I need to replace a column in my user model with an alias_attribute; e.g., what used to be a column named ‘email’ needs to be replaced with:
alias_attribute :email, :emailaddr
Is there any way to do this in a migration, or do I just have to run a migration to remove the email column and then modify my User model manually? I suppose I could add a simple sed command to add/remove the alias_attribute line in the model so that my migration is reversible, but I wonder if there’s a better way…
The migration (change_column, I presume) should be reversible regardless of what is in your model. Your tests might fail if you reverse/apply a migration and do nothing else, but… don’t do that. Reverse the migration and then revert your commit (which had the migration and the change to your model) if you need to.

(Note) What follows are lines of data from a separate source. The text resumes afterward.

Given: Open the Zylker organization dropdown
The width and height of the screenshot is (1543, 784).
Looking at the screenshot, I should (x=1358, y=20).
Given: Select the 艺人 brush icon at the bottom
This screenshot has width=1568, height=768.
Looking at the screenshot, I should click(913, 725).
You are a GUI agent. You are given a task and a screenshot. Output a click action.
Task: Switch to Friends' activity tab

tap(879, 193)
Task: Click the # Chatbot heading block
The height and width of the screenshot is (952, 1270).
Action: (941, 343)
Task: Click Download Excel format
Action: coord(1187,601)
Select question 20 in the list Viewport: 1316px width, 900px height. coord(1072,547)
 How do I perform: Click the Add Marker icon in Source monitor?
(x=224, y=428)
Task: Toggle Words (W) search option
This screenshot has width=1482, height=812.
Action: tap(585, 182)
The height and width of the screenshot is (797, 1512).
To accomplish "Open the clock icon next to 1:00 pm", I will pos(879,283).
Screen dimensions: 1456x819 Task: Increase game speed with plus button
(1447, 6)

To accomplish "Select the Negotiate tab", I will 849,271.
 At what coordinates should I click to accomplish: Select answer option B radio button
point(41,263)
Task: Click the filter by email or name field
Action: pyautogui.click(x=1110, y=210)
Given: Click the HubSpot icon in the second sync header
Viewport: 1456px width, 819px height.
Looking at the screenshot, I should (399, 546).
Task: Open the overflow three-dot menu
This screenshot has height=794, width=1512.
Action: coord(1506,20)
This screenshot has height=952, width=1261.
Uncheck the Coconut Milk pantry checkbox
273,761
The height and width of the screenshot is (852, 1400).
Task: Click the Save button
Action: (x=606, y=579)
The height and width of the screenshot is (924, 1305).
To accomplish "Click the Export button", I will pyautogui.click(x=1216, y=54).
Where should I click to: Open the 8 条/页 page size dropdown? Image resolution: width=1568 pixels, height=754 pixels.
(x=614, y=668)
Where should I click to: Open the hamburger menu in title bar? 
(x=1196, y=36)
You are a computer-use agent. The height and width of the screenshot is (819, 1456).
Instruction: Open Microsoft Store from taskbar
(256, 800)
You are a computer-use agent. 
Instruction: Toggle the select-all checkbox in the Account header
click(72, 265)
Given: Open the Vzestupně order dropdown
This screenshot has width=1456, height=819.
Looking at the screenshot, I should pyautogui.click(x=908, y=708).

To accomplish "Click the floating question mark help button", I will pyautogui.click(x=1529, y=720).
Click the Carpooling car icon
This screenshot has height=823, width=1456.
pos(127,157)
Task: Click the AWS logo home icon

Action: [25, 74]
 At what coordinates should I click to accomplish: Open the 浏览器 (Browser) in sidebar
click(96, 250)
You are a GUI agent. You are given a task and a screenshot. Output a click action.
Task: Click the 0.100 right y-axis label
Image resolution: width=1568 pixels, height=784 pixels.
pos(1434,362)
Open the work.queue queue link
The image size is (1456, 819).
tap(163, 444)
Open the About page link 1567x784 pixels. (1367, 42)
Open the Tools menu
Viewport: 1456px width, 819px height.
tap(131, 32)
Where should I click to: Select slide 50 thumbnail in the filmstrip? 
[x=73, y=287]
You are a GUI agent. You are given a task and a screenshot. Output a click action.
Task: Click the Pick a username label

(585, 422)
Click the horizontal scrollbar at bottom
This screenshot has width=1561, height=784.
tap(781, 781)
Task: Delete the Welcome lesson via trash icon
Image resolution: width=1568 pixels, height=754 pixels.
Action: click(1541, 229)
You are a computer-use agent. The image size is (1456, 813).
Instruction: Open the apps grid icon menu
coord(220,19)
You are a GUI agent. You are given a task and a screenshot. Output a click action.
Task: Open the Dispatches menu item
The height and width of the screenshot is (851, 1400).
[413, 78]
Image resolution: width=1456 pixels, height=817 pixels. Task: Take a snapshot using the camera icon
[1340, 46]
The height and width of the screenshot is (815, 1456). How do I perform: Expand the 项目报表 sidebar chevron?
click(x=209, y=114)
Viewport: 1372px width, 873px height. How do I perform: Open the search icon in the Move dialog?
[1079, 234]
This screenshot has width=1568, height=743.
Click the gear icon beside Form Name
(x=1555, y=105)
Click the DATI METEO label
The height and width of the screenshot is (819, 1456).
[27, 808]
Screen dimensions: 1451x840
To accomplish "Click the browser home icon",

I agree that’s the goal, and using sed is how I got it all to work. This migration does what I want and is reversible:
class AddAliasToUser < ActiveRecord::Migration
def up
remove_column :users, :email
cmd = <<-EOF
sed -e '/include Clearance::User/a\
alias_attribute :email, :emailaddr\' -i.bak app/models/user.rb
EOF
ret = system(cmd)
end
def down
add_column :users, :email, :string
cmd = <<-EOF
sed -e '/alias_attribute :email/d' -i.bak app/models/user.rb
EOF
ret = system(cmd)
end
end
You definitely do not want to use migrations in this manner.
Migrations are for updating your database schema, not for altering your classes. There are any number of things that can go wrong if you continue to do this. What if at some point, you replace your simple attribute with an actual method? What will this do to your migration? What happens when you deploy to an environment that doesn’t want to let your write to your app directory (e.g. heroku)?
Make your schema change in your migration. Make your class change in that class. Commit both. To revert that change, reverse the migration the rollback your commit. Your git history manages changes to your class, not migrations.